### Task goal
Please echo the data from the line with "Where should I" up to and including the line with "pyautogui.click(x=1113, y=593)", leaving out the pictures.

### Data rows

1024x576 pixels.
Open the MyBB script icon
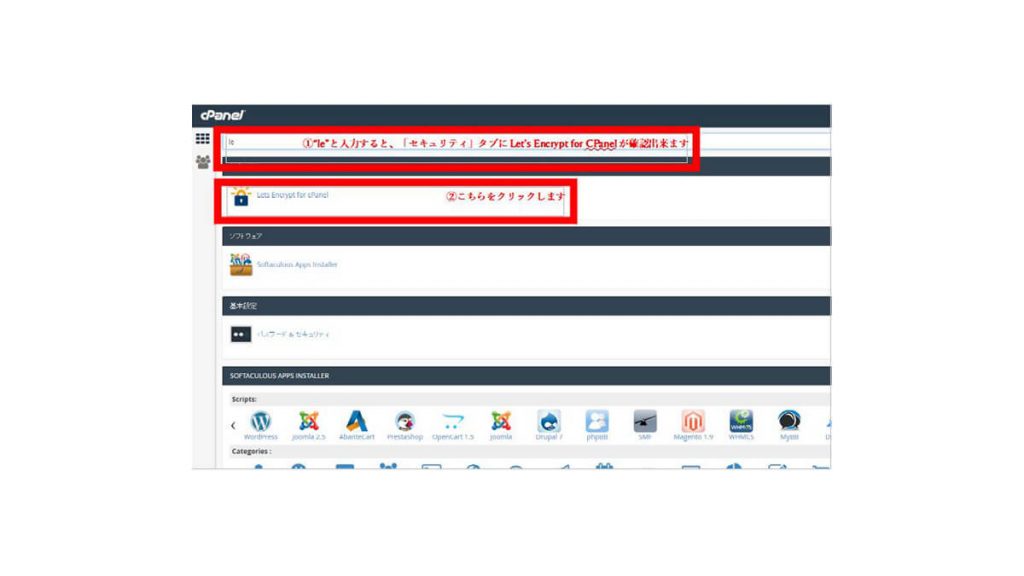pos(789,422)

==

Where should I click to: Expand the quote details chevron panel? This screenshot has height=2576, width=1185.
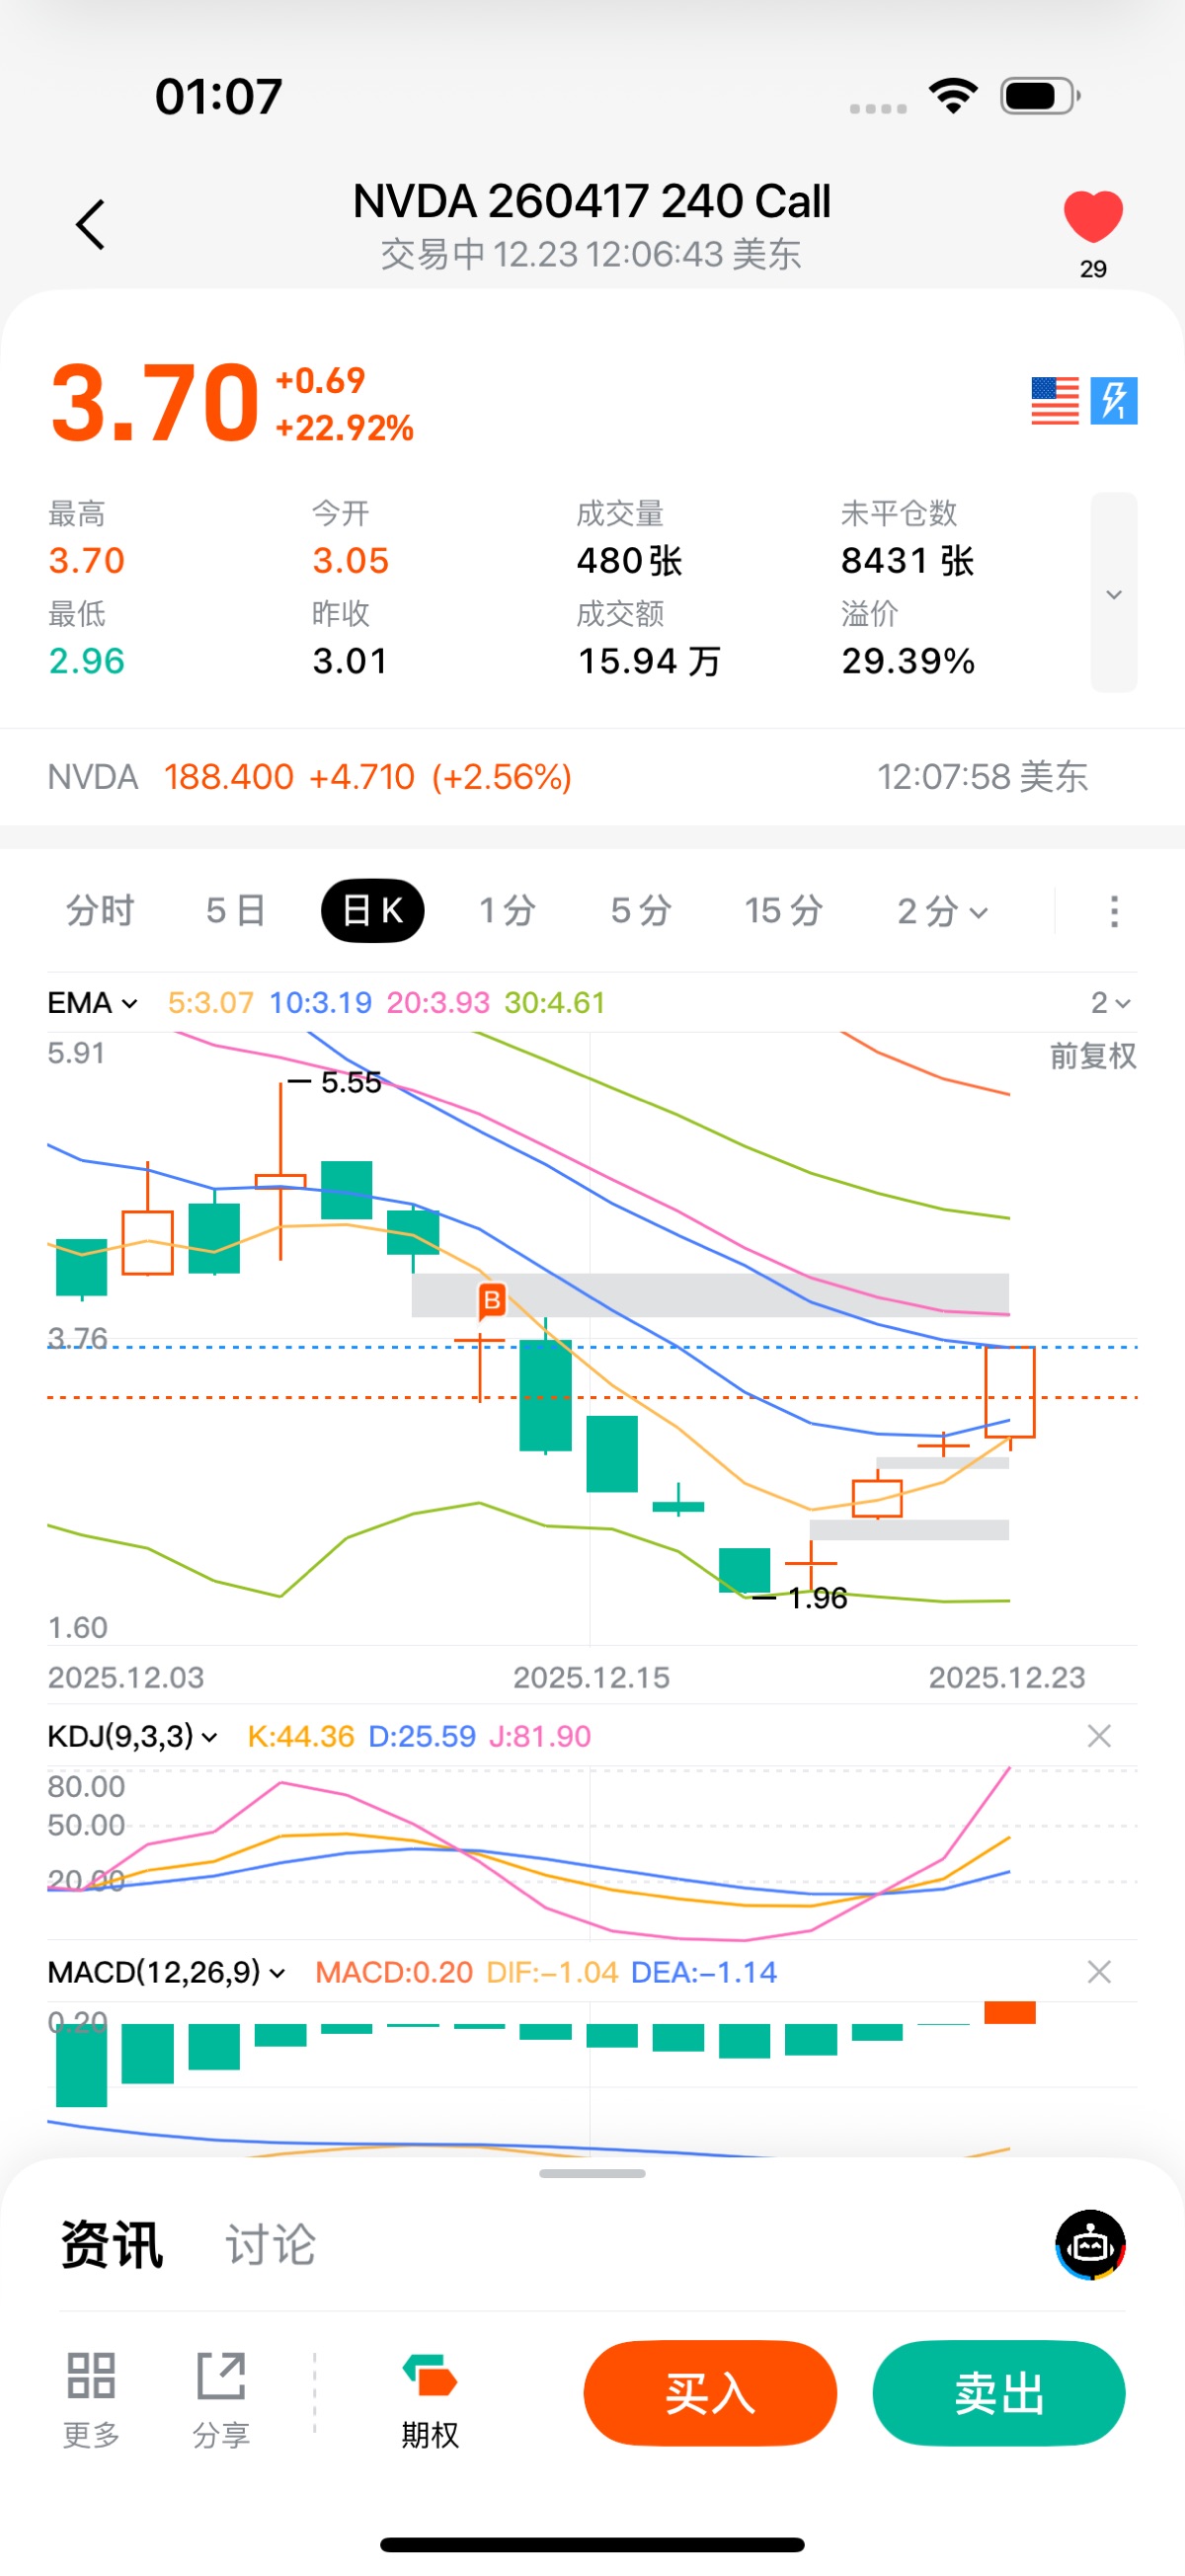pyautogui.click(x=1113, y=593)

### The completed task
Where should I click to: Expand the quote details chevron panel? This screenshot has height=2576, width=1185.
pyautogui.click(x=1113, y=593)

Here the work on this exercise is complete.